When managing these various products, be sure to turn on all the automation you can. Human eyes are too unreliable and even the best teams will miss something. You also need to be sure to allow the products to drop packets containing threat vectors, send resets to hostile actors, etc.
And it goes without saying that if you don't lock down physical access to your networking equipment your network is toast anyway.
Short answer: No. Long one: start with vulnerability assessment for your key systems. These are: a) anything accessible to the Internet, b) your end-user devices (PC, laptops, mobile). To cover these two (and more), I can recommend Qualys which we have been using, designing and managing for 20 years now. Additionally, to really get your external perimeter clean (that includes DNS and email), I strongly recommend Hardenize.
Happy to discuss in more detail as needed.
No. I think products work on vulnerability analysis have 2 streams, web application and endpoints/appliances.

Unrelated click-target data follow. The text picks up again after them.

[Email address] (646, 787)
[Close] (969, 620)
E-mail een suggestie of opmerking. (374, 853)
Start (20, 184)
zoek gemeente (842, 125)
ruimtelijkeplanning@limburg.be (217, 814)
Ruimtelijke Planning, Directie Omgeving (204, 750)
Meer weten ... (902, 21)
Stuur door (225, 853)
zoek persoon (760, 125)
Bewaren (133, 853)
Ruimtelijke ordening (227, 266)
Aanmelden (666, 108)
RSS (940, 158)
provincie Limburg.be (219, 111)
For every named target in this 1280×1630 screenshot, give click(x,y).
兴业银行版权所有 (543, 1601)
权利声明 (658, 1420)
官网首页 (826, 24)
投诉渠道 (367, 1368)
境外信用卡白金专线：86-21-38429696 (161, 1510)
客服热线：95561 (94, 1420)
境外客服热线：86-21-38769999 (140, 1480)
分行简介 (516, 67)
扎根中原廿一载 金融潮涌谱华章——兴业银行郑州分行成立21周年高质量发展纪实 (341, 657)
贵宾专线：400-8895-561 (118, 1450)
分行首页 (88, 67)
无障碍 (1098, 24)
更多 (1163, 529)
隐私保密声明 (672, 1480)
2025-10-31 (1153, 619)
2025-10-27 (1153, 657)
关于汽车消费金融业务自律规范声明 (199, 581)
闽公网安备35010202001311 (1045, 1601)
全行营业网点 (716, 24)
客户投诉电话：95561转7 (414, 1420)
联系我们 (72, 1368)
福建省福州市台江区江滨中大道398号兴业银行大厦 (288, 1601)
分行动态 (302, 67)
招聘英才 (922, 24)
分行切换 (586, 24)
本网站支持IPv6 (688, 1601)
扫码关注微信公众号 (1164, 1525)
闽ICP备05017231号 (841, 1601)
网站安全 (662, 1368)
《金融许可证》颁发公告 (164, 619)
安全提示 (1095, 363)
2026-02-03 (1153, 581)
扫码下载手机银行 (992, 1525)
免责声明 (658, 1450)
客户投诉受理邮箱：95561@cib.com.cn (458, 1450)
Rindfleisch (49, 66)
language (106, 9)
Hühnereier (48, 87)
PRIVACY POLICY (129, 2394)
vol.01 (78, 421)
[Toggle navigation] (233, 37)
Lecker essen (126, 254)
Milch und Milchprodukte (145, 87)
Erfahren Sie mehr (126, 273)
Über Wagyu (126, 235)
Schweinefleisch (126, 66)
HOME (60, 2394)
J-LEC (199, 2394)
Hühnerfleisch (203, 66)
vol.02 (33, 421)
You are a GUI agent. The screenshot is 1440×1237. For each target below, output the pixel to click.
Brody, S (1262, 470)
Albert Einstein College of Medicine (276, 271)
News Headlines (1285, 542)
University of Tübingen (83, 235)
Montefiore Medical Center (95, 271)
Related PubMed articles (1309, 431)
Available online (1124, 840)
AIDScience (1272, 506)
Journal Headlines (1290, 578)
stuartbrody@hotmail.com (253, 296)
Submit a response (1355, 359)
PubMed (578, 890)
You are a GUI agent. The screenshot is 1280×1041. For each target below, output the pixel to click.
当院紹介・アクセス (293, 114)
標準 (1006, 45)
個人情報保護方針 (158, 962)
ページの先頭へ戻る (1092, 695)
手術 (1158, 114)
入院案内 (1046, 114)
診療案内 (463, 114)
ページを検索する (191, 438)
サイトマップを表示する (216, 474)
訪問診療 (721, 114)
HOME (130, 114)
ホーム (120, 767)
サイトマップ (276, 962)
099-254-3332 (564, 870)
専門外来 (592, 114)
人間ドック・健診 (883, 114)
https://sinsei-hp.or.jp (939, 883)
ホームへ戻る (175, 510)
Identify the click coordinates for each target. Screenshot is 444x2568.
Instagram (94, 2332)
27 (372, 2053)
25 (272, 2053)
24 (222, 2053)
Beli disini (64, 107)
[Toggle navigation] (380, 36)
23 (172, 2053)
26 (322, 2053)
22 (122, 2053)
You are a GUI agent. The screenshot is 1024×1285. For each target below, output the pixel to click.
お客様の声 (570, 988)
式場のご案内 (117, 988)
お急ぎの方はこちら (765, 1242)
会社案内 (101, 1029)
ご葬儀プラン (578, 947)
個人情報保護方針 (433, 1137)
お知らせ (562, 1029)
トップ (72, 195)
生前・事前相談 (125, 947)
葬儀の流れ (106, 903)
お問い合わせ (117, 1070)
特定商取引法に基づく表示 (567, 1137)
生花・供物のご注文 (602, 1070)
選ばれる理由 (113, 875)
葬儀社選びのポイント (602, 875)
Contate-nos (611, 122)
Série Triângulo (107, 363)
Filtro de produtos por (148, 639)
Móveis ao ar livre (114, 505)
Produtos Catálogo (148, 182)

They don't concentrate on both at the same level. For application you can look into fortify and for endpoints/appliances you can try qualys, tenable and rapid7.
It depends on the capabilities and reliability of the vulnerability analysis tool. In case of the tool has a high reliability and a low percentage of false positives and false negatives, it may be appropriate to have a single tool.
You wont find a single tool that will report on all the vulnerabilities that can crop up in your infrastructure. Such a tool would need to cover too many areas (On-Prem or Cloud, Network, Database(s)....). A better approach is to start by assessing what you absolutely must protect to protect your business. Work out what is critical and how it can be compromised. Then select tools to help you mitigate the risks. I would also recommend using tools that give you a Risk Assessment in an easily understood format. Some tools give pages and pages of data and leave you to figure out what it all means. If your are Public Cloud based, I would suggest you use a specialist tool such as SecureCloudDB to keep track of assets as they can spin up and down very quickly in the Cloud... so they can be part of your infrastructure without your knowledge. Equally, if you're not careful, they can come and go before you have had a chance to spot them.
If such as vulnerability analysis on software or application as static code analysis or purpose of SDLC review, I think currently Checkmarx , Micro Focus or Veracode should consider to this. if this is your requirement.
What kind of 'vulnerability analysis' tool are you referring to? Static code analysis for code? If so there are a couple tools that cover most languages pretty well, Checkmark and Veracode. Or are you looking for vulnerability management tools like Qualys, Tenable or Rapid7?